The Madras Courier was an Indian English language newspaper that ran between 1785 and 1821. It was the first newspaper to be published in Madras, Madras Presidency, British India. It was the leading newspaper of its time and was the officially recognized newspaper for printing government notifications.

==History==
Madras Courier was found on 12 October 1785 by Richard Johnston, a British Army officer turned printer. The transition in career path led him to establish the first newspaper in the Madras Presidency, following the Bengal Gazette, India's first newspaper, which was launched in Calcutta in 1780. Hugh Boyd was its first editor.

Functioning as a weekly publication, the Madras Courier gained official recognition for publishing government notifications. It enjoyed the patronage of the British East India Company in its initial years. The newspaper, according to Henry Davison Love's Vestiges of Old Madras (1640-1800), benefited from privileges such as postal waivers within the presidency and exemptions on freight charges for importing printing equipment.

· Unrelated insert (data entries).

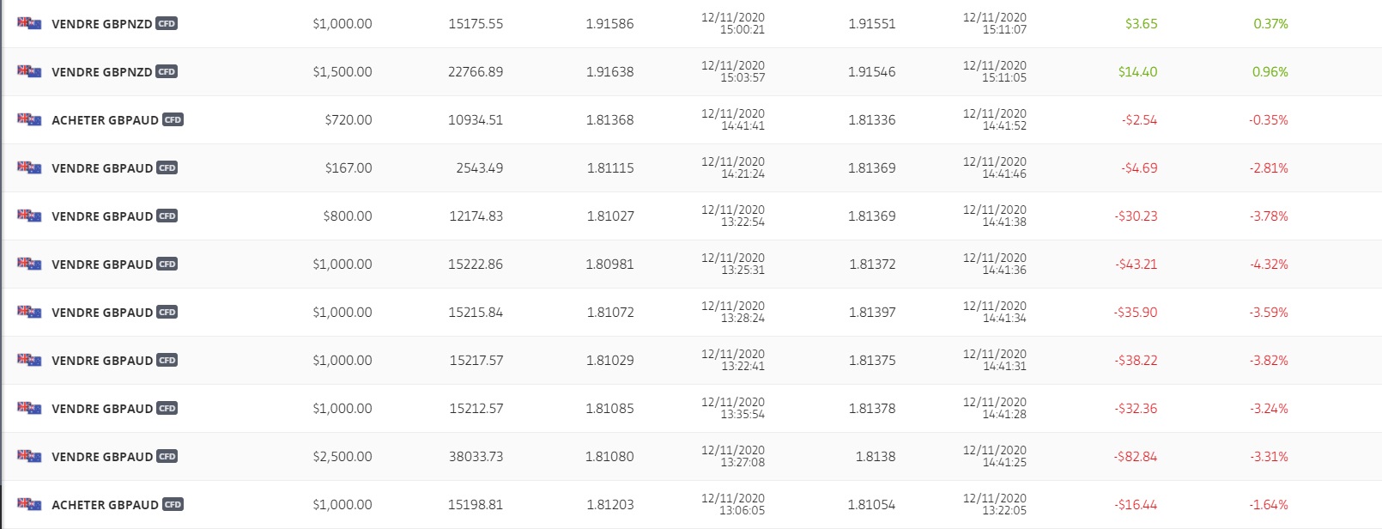
Task: Click the CFD badge on the -$16.44 loss trade
Action: coord(173,505)
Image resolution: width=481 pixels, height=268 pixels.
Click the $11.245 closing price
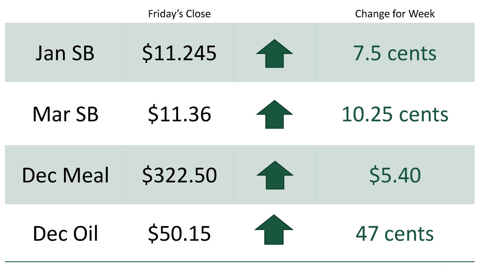tap(179, 53)
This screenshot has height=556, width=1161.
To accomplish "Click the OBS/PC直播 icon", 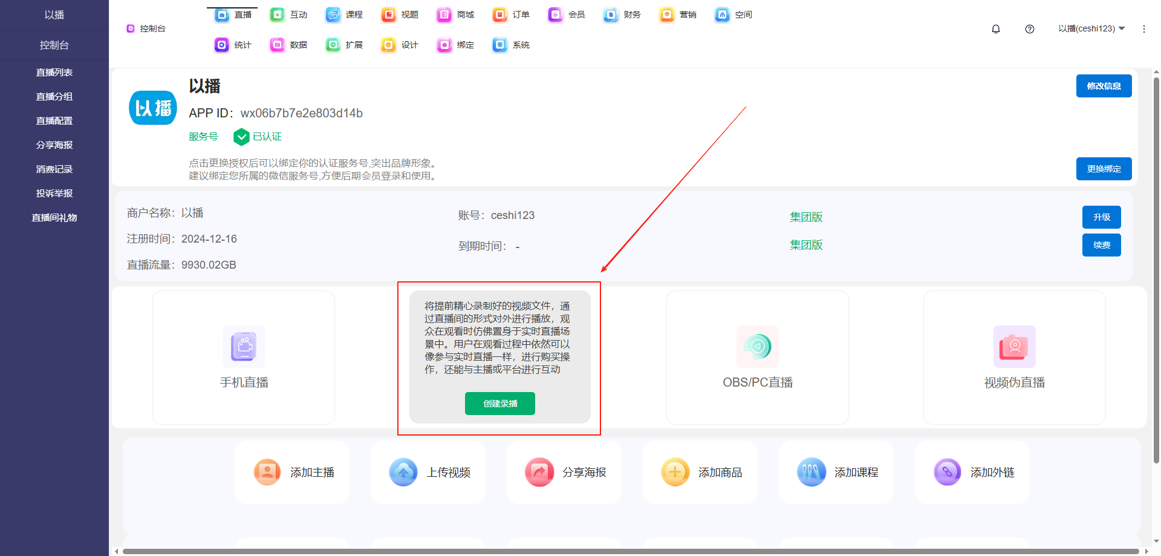I will (x=757, y=347).
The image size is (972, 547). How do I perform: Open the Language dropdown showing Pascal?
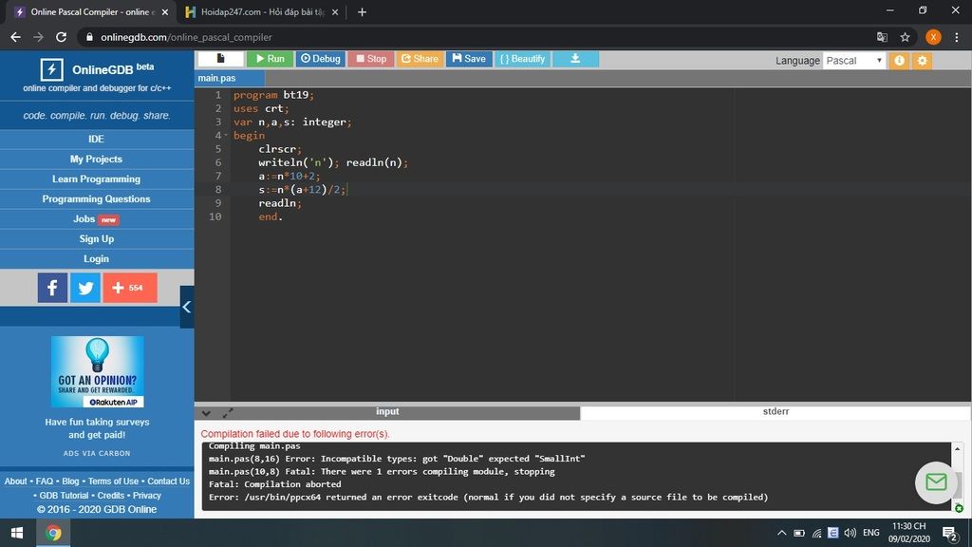click(854, 61)
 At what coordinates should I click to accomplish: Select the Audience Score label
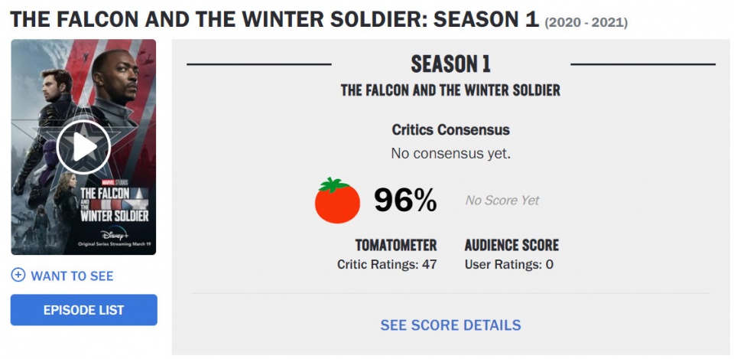[x=512, y=245]
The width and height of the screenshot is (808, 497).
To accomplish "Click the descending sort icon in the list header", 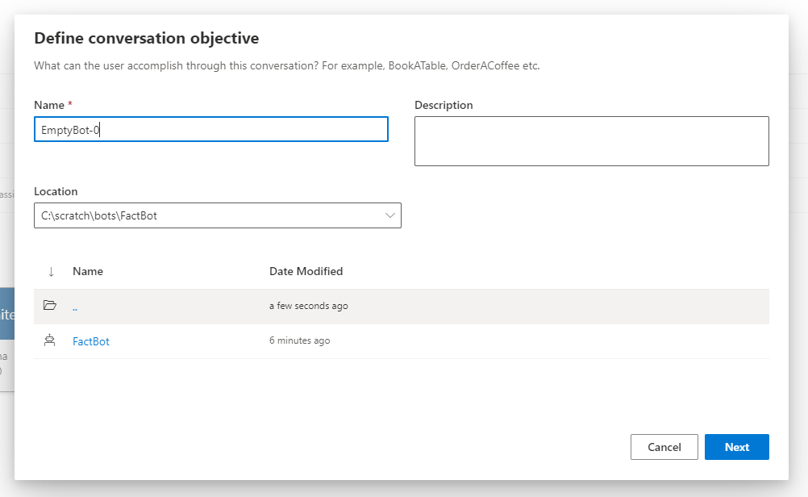I will [51, 271].
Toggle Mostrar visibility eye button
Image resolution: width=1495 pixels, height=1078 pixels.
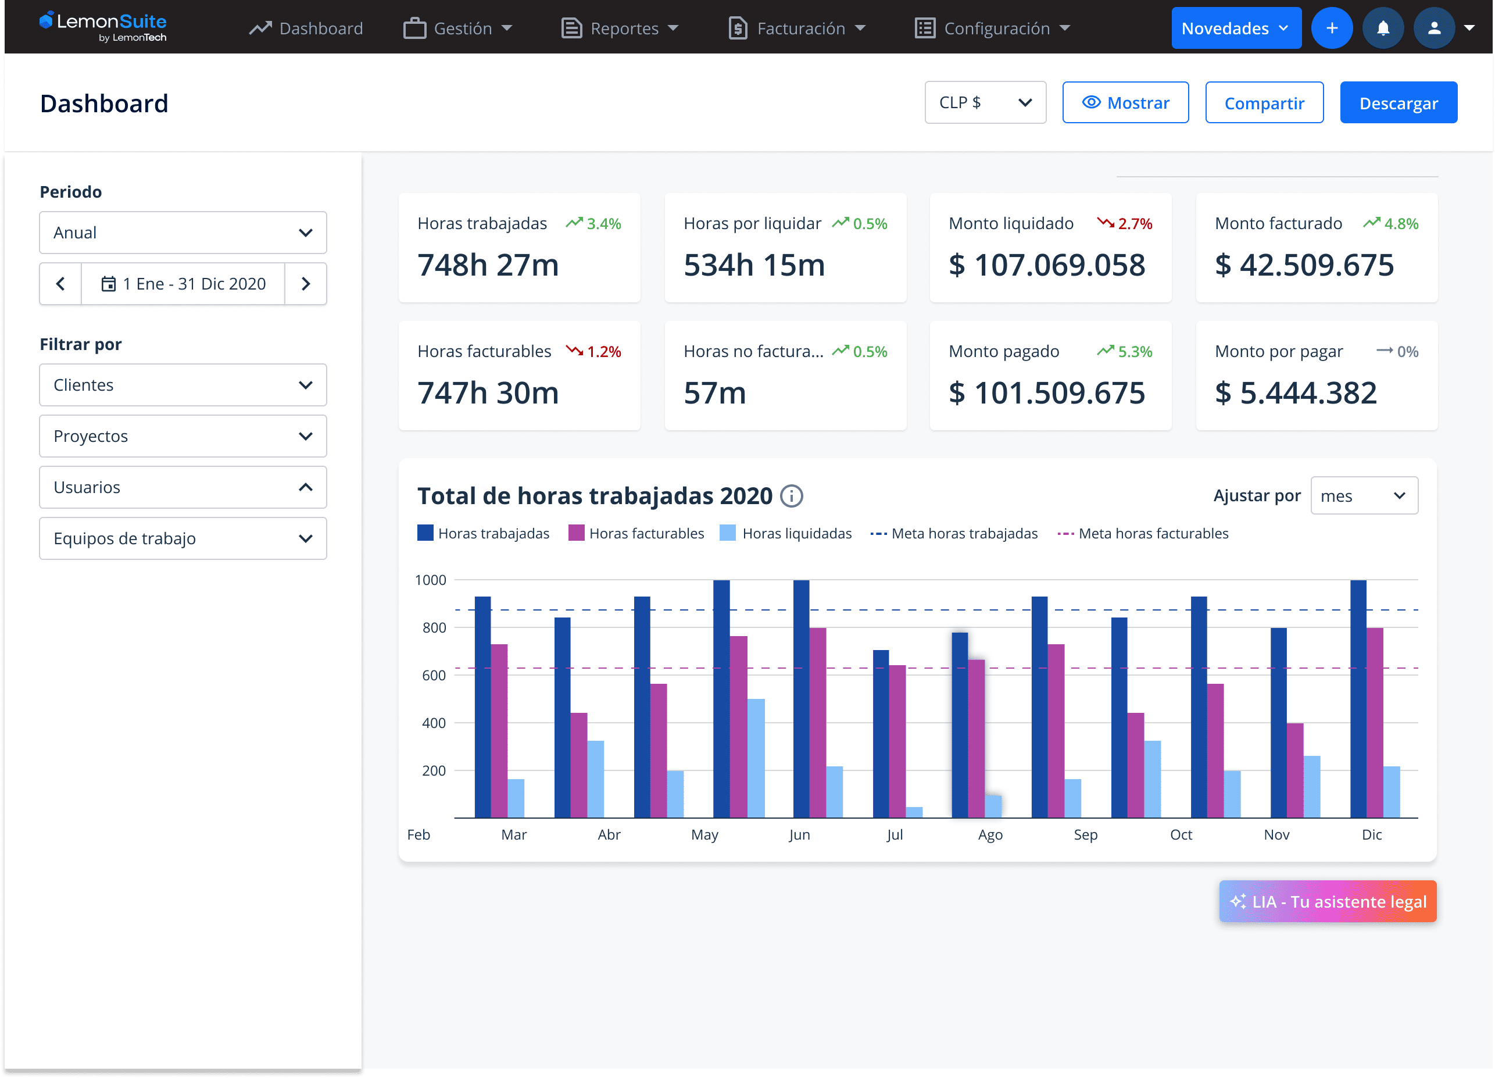1125,103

In contrast to the Bengal Gazette, which was critical of the East India Company and faced suppression, the Madras Courier avoided offending the company. Nonetheless, it encountered controversies, such as debates over the legality of lotteries for public projects and accusations of libel. The paper faced challenges with the rise of competitors such as the Madras Gazette and Government Gazette, leading to its closure in 1821.

==Contents==
The newspaper typically encompassed four to six pages and featured a Latin motto, "Quicquid agunt homines" ("Whatever people do"). Its content included British news, letters to the editor, local Indian news, poetry, and advertisements. It initially released issues on Wednesdays, later switching to Thursdays.